Schließlich versiegten die Tränen. Sie lag auf der Seite, zusammengerollt wie ein Fötus, ihre Arme noch immer fest um das Stoffschwein geschlungen. Dann fiel sie in einen tiefen, traumlosen Schlaf.
Buffy wachte auf, zunächst schläfrig, dann plötzlich sehr wach. Es war ihr Geburtstag!
Sie streckte sich, gähnte und stand schließlich auf, um einen Blick aus dem Fenster zu werfen. Sie traute ihren Augen kaum: Die Welt draußen war weiß! Buffy erinnerte sich an die ungewöhnlich kalte Luft, die sie gestern Nacht bemerkt hatte, aber das hier war unglaublich.

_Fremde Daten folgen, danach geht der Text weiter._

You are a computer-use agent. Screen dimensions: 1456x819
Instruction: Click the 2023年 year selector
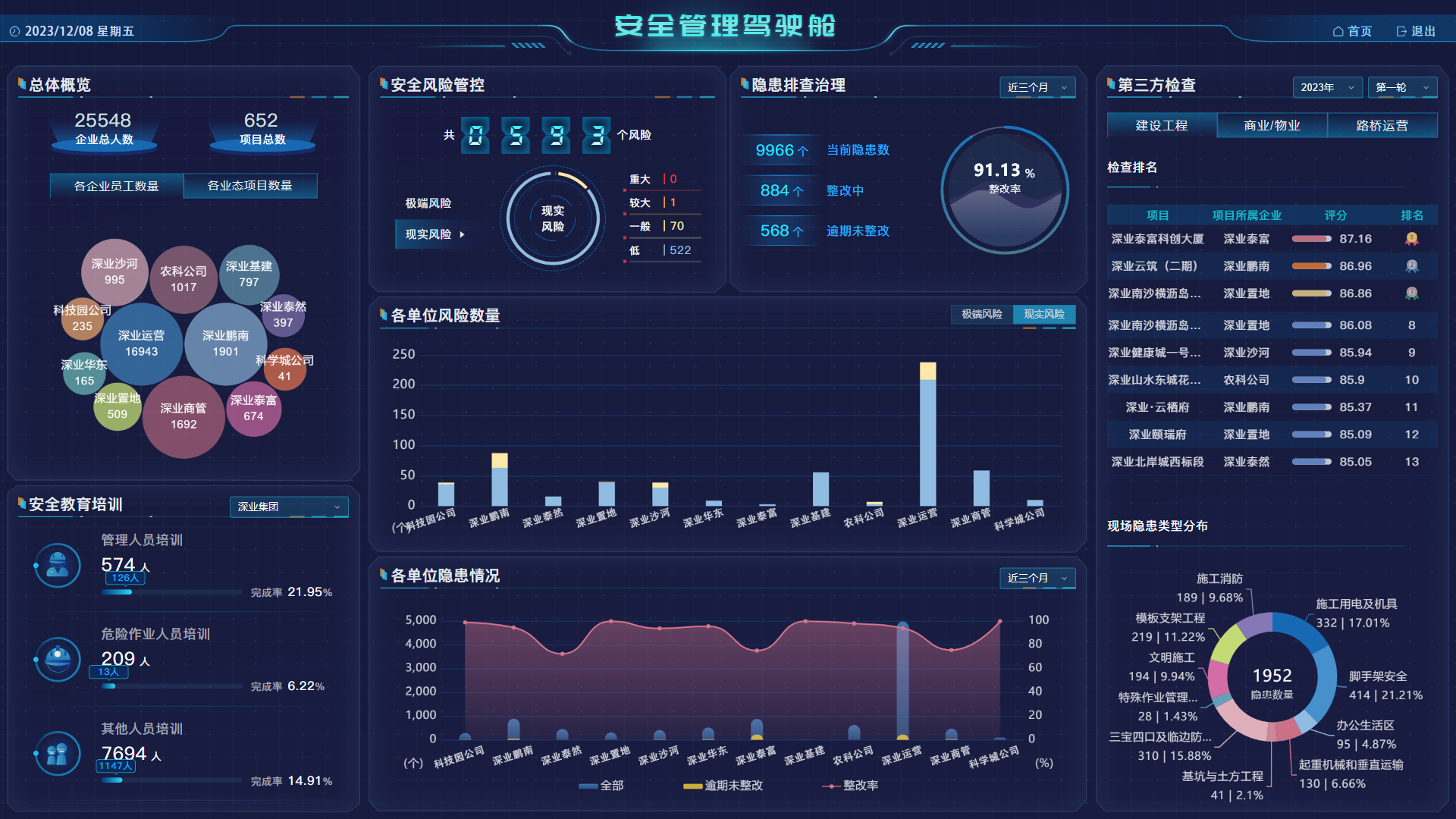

Eine dicke Schneeschicht, mindestens vier Inches dick, bedeckte die Straßen und Wege, Büsche und Bäume. Alle Häuser in der Nachbarschaft trugen weiße Mützen und reflektierten die Wintersonne.

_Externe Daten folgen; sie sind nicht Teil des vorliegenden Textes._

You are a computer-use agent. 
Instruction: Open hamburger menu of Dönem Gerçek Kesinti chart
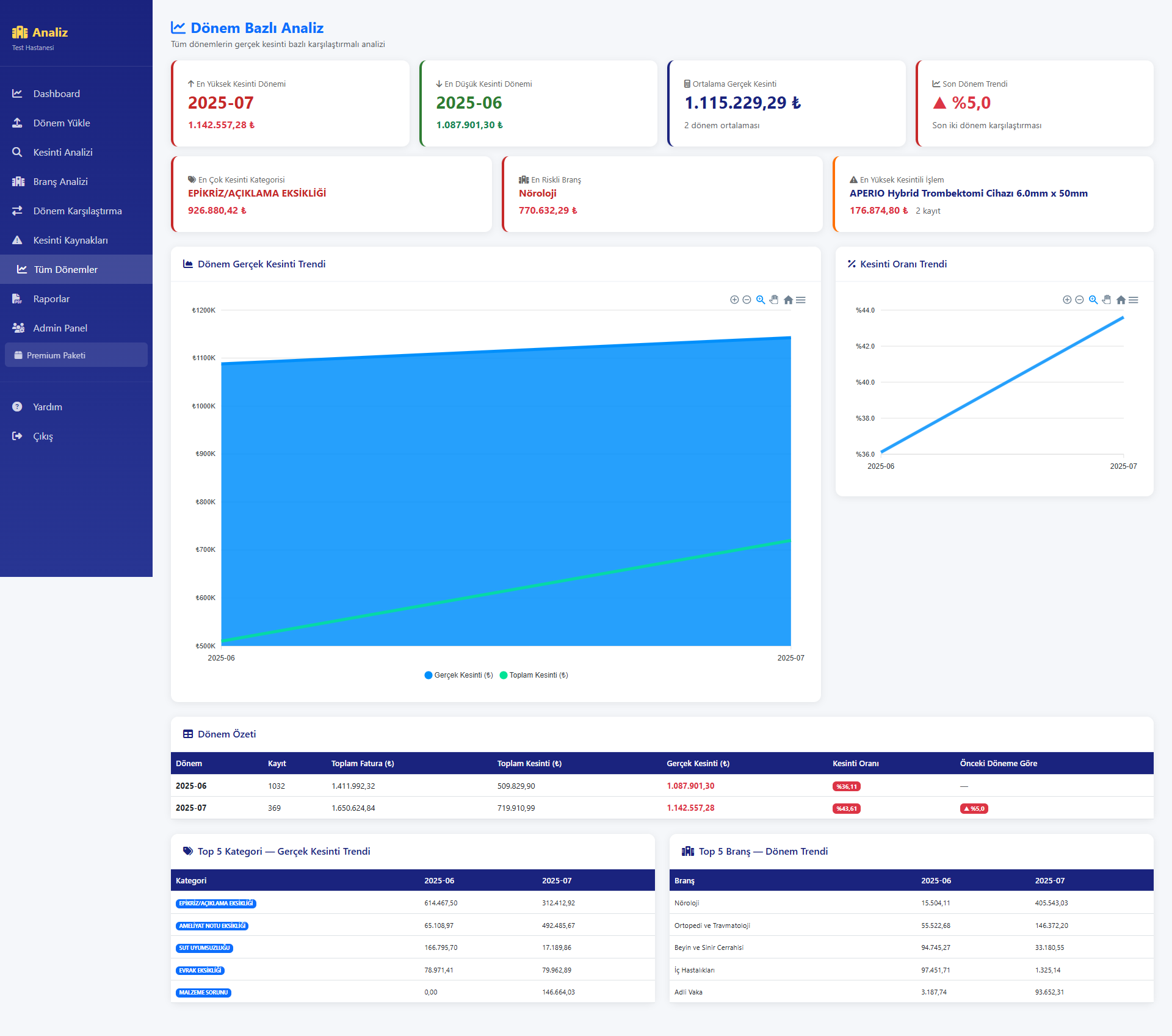click(801, 300)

Schnell zog sie sich an und stürmte dann nach unten. "Mom? Siehst du das?" rief sie aufgeregt.
Joyce saß am Tisch im Eßzimmer und las die Zeitung, eine Tasse Kaffee vor ihr. "Guten Morgen, Liebling."
Buffy gab ihrer Mutter einen flüchtigen Kuß auf die Wange. "Morgen, Mom!" antwortete sie.
"Und ja, ich hab's gesehen. Ich wollte es zuerst auch nicht glauben", fuhr Joyce fort.
Buffy ging hinüber in die Küche und nahm eine kleine Schüssel und die Cornflakes-Packung aus einem Schrank.
"Gibt es irgendwelche historischen Referenzen für so etwas?" fragte sie.
"Ich denke nicht. In den Nachrichten haben sie gesagt, es sei der kälteste Tag in einem Jahrhundert. Aber es hat damals nicht geschneit. Überall ist der Verkehr zum Stillstand gekommen und die Behörden versuchen, die Straßen zu bald wie möglich zu räumen. Aber sie brauchen wohl mindestens einen Tag, so daß heute alle öffentlichen Einrichtungen geschlossen bleiben."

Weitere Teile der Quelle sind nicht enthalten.